* [WHAT YOU SHOULD DO] Copy out every line of the material below without changing a single character.
Segment Start: DATASET ENTRIES
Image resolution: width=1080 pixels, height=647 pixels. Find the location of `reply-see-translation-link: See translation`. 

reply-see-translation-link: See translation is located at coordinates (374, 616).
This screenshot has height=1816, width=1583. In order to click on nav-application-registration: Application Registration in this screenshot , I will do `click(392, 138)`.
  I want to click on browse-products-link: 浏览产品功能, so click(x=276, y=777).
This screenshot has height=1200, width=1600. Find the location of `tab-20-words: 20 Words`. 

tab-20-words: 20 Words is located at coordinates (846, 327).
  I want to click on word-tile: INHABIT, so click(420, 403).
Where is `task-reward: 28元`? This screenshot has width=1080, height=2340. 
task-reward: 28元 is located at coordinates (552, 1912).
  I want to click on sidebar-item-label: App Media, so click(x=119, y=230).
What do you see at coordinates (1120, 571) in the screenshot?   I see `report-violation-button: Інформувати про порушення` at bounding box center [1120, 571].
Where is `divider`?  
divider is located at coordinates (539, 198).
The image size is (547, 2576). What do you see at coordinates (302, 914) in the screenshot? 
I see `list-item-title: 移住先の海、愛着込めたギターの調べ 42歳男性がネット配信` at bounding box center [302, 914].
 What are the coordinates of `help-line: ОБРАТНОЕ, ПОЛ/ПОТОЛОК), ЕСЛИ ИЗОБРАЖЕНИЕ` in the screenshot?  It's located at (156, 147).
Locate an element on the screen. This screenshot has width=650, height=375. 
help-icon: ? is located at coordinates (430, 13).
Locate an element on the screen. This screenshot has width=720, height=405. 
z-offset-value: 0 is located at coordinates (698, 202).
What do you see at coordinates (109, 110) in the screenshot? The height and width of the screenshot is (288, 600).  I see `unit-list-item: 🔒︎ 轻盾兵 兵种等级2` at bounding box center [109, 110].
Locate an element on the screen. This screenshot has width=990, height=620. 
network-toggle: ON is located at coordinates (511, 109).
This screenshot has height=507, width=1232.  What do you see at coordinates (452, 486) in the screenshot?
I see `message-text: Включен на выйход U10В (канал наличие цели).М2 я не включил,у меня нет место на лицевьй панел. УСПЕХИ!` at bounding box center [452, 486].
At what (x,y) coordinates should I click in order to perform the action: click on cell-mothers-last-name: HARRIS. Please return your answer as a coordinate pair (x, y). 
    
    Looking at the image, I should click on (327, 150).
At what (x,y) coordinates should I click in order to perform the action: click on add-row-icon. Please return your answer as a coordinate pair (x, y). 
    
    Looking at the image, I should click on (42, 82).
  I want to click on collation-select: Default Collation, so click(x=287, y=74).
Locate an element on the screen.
Segment End: DATASET ENTRIES
* [SOLUTION BELOW]
Image resolution: width=1080 pixels, height=647 pixels. Find the location of `reply-see-translation-link: See translation`. 

reply-see-translation-link: See translation is located at coordinates (374, 616).
This screenshot has height=1816, width=1583. In order to click on nav-application-registration: Application Registration in this screenshot , I will do `click(392, 138)`.
  I want to click on browse-products-link: 浏览产品功能, so click(x=276, y=777).
This screenshot has height=1200, width=1600. Find the location of `tab-20-words: 20 Words`. 

tab-20-words: 20 Words is located at coordinates (846, 327).
  I want to click on word-tile: INHABIT, so click(420, 403).
Where is `task-reward: 28元`? This screenshot has width=1080, height=2340. 
task-reward: 28元 is located at coordinates (552, 1912).
  I want to click on sidebar-item-label: App Media, so click(x=119, y=230).
What do you see at coordinates (1120, 571) in the screenshot?   I see `report-violation-button: Інформувати про порушення` at bounding box center [1120, 571].
Where is `divider`?  
divider is located at coordinates (539, 198).
The image size is (547, 2576). What do you see at coordinates (302, 914) in the screenshot? 
I see `list-item-title: 移住先の海、愛着込めたギターの調べ 42歳男性がネット配信` at bounding box center [302, 914].
 What are the coordinates of `help-line: ОБРАТНОЕ, ПОЛ/ПОТОЛОК), ЕСЛИ ИЗОБРАЖЕНИЕ` in the screenshot?  It's located at (156, 147).
Locate an element on the screen. This screenshot has width=650, height=375. 
help-icon: ? is located at coordinates (430, 13).
Locate an element on the screen. This screenshot has width=720, height=405. 
z-offset-value: 0 is located at coordinates (698, 202).
What do you see at coordinates (109, 110) in the screenshot? The height and width of the screenshot is (288, 600).  I see `unit-list-item: 🔒︎ 轻盾兵 兵种等级2` at bounding box center [109, 110].
Locate an element on the screen. This screenshot has width=990, height=620. 
network-toggle: ON is located at coordinates (511, 109).
This screenshot has height=507, width=1232.  What do you see at coordinates (452, 486) in the screenshot?
I see `message-text: Включен на выйход U10В (канал наличие цели).М2 я не включил,у меня нет место на лицевьй панел. УСПЕХИ!` at bounding box center [452, 486].
At what (x,y) coordinates should I click in order to perform the action: click on cell-mothers-last-name: HARRIS. Please return your answer as a coordinate pair (x, y). 
    
    Looking at the image, I should click on (327, 150).
At what (x,y) coordinates should I click in order to perform the action: click on add-row-icon. Please return your answer as a coordinate pair (x, y). 
    
    Looking at the image, I should click on (42, 82).
  I want to click on collation-select: Default Collation, so click(x=287, y=74).
Locate an element on the screen.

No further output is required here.